How do we put our spouse
first? (1) Have weekly date night, (2) Take
a minute to greet spouse when he/she returns home, (3) Show affection in front
of the children, (4) Show the children that the marriage comes first by your
words and actions.
Amber Dody published a post
entitled “Putting Your Husband First” and included
this statement: “I strongly believe that
modeling a healthy relationship for our children is the foundation on which the
rest of their lives are built. My
husband and I are the first example of what a marriage should be like, our
interactions with one another teach our children how they should treat their
future significant others and what they should expect in return. Raising them in a home with parents who
clearly value one another is key to their growth into adults, who in turn form
healthy bonds with their partners.
“For me this means putting my
husband first.
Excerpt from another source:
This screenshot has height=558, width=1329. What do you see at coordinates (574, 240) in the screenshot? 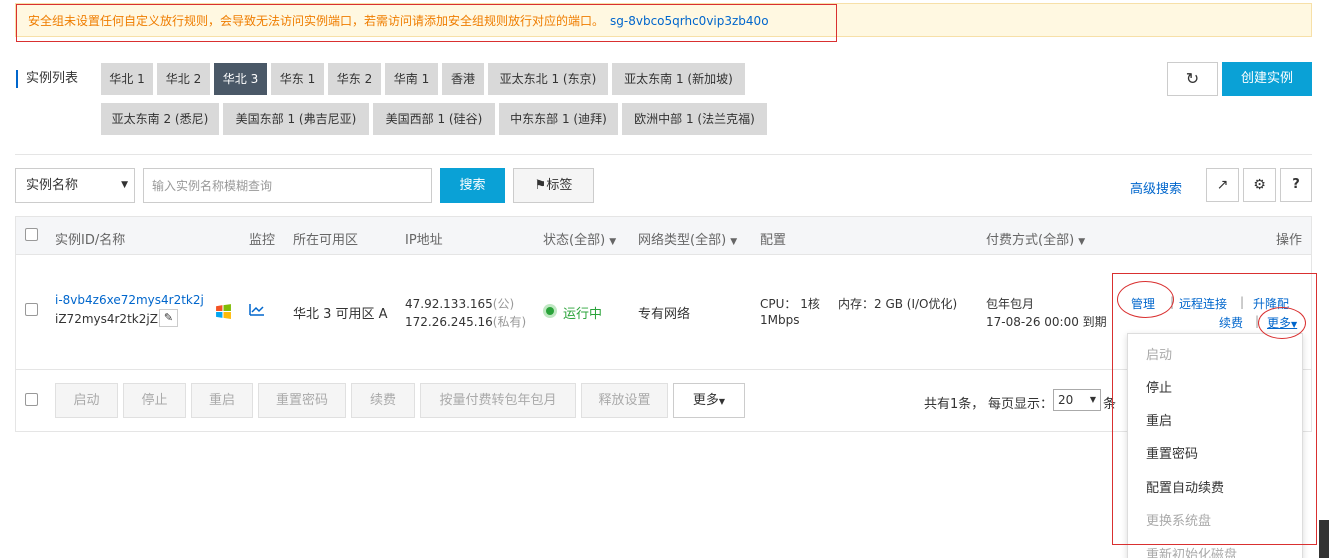
I see `header-status-label: 状态(全部)` at bounding box center [574, 240].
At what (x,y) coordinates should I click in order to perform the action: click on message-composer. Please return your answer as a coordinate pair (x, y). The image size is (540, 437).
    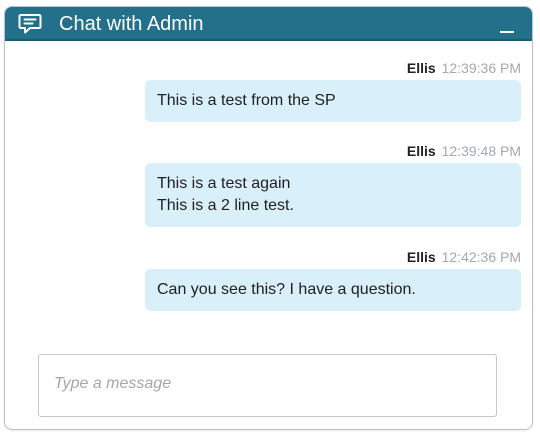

With very few exceptions,
you will not find children in our bed at night.
If we can only afford to take one vacation a year, we take it alone, and
I feel no guilt about soliciting the help of family so that we can have a date
night where we talk about anything but our children.”
Stephanie Jankowski linked to the
above post and then wrote: “Valuing our
spouses, loving our children, and finding time for ourselves can all co-exist
within a healthy marriage and happy family.
When building anything, a strong foundation is crucial, which is why I
continue to put my relationship with my husband before our kids. As parents,
our goal for the future includes happy, healthy children who are independent of
us, and maybe a beach house. As a couple, we hope to avoid staring
blankly at one another from across the kitchen table, barely familiar with the
person we married 50+ years ago. And as
a woman, I proudly wear the titles
of Wife and Mom, but before I was married with the children, I as Stephanie,
and I refuse to lose sight of myself.”
My parents have twelve
children. I do not remember either my
father or mother putting their children before their spouse. In fact, I understood that I would be in big
trouble with my father if I showed any disrespect for my mother or leave my
chores for her to do. I knew beyond any
doubt that my parents put each other before any of their children.